Activity
Look through the records below, and copy out every line that holds the string "computer".

══ Dataset excerpts

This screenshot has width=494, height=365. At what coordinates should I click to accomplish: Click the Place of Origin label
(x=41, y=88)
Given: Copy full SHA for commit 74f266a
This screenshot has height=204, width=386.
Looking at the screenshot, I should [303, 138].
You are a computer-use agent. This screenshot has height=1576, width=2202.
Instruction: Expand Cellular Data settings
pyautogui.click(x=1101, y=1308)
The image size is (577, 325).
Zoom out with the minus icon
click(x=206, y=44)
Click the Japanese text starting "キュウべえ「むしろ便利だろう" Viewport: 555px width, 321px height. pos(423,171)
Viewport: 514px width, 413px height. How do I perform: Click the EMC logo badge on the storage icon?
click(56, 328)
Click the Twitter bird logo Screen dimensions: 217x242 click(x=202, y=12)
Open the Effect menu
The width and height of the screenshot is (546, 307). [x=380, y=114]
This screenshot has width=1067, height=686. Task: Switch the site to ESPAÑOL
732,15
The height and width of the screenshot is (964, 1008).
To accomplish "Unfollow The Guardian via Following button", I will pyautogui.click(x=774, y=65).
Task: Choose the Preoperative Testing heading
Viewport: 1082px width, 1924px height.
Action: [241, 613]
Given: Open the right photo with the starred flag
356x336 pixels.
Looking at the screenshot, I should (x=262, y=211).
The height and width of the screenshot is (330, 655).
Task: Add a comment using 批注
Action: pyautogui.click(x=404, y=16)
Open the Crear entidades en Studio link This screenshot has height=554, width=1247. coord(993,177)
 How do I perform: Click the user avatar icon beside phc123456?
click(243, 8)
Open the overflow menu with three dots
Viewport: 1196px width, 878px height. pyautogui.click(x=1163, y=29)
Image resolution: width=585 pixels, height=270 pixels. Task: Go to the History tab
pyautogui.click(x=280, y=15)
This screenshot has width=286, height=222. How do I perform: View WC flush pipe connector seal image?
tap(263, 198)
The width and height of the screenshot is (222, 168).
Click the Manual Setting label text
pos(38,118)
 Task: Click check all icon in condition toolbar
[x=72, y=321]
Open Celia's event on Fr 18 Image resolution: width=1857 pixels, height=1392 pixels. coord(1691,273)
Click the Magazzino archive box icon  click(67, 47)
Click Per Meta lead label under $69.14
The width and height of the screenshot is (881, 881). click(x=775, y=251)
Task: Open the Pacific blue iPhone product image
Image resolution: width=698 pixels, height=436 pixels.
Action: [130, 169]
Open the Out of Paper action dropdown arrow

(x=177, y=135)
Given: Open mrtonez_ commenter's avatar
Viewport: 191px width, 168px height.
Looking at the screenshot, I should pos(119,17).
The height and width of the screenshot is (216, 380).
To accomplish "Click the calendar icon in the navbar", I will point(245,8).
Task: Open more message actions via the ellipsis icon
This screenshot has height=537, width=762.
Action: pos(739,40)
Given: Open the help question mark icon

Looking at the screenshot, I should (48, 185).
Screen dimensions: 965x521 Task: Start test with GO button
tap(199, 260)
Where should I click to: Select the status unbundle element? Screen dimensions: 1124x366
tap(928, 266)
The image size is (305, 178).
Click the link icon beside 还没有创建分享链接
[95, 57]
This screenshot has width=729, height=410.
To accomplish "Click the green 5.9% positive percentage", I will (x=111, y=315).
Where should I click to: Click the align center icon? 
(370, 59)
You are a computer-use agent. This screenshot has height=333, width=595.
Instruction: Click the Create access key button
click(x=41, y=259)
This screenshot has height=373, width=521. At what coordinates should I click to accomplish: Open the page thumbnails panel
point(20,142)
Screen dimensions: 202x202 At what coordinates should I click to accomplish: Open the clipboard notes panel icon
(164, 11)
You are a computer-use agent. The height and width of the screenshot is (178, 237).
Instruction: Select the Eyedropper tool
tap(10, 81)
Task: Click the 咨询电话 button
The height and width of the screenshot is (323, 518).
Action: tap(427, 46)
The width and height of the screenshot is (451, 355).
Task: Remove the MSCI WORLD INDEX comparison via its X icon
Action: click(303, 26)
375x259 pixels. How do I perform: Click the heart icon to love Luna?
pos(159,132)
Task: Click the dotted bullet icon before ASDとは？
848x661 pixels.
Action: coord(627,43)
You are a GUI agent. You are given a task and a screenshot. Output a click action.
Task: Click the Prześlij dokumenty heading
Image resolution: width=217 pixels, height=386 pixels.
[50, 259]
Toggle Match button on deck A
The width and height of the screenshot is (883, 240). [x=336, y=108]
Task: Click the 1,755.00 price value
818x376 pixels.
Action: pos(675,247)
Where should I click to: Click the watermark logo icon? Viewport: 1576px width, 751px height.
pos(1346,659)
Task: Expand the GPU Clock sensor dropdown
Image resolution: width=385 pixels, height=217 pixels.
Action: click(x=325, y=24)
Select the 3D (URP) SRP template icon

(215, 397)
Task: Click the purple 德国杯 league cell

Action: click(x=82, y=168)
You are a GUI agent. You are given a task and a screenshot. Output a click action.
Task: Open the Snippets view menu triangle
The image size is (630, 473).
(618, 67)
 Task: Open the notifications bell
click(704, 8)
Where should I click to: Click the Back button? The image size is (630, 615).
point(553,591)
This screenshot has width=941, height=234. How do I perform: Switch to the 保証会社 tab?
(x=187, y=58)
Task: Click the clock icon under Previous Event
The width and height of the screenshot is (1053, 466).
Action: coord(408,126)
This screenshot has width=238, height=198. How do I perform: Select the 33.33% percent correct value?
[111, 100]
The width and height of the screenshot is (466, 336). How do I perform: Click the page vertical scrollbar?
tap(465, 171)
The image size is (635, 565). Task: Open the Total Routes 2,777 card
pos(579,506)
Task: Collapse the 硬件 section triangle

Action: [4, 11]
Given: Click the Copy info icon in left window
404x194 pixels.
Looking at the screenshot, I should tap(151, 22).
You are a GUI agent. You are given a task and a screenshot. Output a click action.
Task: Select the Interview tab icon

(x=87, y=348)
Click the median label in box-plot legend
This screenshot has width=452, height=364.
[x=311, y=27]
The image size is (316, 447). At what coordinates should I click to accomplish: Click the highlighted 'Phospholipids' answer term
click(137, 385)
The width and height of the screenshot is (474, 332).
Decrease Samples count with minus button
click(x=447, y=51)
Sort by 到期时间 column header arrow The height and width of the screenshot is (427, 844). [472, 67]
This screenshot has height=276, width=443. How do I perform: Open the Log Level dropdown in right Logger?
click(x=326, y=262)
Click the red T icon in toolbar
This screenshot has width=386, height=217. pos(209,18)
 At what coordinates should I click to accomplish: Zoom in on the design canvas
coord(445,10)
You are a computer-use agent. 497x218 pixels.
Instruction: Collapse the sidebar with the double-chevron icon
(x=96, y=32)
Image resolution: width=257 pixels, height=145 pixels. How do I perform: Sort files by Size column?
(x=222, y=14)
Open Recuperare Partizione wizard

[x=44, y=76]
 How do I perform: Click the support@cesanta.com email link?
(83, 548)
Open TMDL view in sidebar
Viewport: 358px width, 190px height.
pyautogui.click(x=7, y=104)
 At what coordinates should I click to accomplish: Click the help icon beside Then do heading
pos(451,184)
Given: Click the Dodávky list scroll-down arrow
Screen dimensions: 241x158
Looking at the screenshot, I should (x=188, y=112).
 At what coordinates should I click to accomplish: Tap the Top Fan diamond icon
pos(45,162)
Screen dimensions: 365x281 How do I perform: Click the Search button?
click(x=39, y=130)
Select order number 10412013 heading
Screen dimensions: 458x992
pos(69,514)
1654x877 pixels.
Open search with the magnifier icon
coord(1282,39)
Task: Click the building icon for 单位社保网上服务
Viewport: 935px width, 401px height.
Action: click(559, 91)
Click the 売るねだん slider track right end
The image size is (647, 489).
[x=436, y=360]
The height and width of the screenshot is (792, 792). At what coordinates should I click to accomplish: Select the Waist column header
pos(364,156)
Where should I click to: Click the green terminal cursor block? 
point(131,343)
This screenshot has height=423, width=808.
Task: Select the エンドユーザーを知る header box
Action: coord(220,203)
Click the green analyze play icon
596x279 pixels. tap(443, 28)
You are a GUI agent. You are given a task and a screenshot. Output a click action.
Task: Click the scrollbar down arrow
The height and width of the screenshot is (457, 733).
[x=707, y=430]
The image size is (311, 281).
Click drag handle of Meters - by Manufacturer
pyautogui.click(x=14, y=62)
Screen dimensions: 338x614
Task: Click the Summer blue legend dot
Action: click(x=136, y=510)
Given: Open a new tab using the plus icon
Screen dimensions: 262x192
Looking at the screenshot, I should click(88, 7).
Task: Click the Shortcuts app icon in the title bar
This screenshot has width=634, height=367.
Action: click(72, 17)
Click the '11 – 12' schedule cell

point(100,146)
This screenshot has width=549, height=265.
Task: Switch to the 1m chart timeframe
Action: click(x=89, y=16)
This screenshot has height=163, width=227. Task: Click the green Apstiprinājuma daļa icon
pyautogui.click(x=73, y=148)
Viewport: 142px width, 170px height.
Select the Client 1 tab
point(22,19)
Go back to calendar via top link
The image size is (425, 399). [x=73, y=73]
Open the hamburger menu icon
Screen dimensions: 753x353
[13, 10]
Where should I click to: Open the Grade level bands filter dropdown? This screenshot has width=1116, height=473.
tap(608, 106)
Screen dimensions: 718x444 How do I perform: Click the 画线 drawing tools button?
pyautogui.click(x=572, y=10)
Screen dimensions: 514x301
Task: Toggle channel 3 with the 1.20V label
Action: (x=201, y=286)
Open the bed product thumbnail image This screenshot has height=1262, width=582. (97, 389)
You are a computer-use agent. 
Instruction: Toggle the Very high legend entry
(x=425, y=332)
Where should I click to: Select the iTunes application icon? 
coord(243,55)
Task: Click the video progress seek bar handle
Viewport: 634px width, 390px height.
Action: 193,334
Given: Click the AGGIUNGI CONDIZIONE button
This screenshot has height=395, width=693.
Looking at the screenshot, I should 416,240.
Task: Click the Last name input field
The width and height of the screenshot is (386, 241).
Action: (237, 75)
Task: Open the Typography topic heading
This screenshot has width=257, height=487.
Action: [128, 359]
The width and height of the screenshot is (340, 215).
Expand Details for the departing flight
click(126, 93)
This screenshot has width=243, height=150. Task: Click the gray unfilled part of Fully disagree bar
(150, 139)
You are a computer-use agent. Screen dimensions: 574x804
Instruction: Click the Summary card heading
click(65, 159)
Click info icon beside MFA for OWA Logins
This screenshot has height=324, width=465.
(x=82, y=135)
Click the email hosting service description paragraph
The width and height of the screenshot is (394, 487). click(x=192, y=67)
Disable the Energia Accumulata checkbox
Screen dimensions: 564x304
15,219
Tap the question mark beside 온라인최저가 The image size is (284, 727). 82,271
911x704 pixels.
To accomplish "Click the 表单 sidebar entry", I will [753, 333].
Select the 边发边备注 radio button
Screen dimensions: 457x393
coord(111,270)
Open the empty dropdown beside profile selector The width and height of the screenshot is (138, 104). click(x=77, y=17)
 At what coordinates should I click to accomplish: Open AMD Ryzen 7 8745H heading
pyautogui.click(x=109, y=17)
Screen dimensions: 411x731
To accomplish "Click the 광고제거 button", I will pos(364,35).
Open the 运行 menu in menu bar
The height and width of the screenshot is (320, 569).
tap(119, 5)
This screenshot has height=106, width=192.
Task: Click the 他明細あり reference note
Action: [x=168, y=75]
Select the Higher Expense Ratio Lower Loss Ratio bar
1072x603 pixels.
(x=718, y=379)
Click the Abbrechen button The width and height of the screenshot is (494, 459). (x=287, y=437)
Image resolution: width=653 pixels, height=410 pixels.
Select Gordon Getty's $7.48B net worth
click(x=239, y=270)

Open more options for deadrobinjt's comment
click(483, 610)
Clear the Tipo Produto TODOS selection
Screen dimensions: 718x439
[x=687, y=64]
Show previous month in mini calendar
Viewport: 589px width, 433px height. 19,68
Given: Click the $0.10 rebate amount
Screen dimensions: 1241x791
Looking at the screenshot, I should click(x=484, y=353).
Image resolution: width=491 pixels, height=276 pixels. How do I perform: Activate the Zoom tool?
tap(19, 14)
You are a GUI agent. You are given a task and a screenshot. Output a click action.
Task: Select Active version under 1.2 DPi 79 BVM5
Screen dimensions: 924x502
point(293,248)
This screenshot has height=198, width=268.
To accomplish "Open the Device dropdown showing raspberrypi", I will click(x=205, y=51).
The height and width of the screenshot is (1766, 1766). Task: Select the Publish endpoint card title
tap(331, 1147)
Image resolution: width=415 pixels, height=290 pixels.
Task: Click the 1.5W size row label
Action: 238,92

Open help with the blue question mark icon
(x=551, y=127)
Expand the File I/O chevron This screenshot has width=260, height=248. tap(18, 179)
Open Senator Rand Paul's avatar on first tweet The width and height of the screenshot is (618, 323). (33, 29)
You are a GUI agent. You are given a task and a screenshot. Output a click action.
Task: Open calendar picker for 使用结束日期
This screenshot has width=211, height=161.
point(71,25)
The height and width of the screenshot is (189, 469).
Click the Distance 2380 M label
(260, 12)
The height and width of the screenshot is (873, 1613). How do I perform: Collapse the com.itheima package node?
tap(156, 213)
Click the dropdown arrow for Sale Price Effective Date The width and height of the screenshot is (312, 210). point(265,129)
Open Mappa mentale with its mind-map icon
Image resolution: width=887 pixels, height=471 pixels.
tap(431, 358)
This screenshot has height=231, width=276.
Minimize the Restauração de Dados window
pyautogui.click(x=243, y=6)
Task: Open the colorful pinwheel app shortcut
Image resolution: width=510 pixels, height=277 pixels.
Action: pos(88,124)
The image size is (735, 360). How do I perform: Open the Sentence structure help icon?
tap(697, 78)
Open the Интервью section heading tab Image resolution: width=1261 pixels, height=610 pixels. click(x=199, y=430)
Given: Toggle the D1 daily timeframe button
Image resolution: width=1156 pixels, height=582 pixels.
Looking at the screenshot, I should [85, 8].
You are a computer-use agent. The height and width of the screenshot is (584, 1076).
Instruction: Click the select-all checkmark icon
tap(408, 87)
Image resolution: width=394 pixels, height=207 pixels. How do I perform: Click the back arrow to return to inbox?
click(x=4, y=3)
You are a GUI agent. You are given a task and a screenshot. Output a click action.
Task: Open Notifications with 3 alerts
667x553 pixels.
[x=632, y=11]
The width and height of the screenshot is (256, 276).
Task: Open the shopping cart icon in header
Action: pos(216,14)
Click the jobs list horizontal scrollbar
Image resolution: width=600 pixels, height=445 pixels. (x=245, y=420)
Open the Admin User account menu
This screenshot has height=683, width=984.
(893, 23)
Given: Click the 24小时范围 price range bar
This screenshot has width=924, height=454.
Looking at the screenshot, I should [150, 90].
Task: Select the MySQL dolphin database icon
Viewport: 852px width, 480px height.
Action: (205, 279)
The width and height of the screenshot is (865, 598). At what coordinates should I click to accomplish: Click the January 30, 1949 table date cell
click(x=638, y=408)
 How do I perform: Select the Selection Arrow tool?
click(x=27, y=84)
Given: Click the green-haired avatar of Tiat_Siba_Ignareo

════

Result for this task
You are a computer-use agent. This screenshot has height=1576, width=2202.
You are a computer-use agent. This screenshot has height=333, width=595.
You are a computer-use agent. The height and width of the screenshot is (178, 237).
You are a computer-use agent. 497x218 pixels.
You are a computer-use agent. 
You are a computer-use agent. Screen dimensions: 574x804
You are a computer-use agent. The height and width of the screenshot is (584, 1076).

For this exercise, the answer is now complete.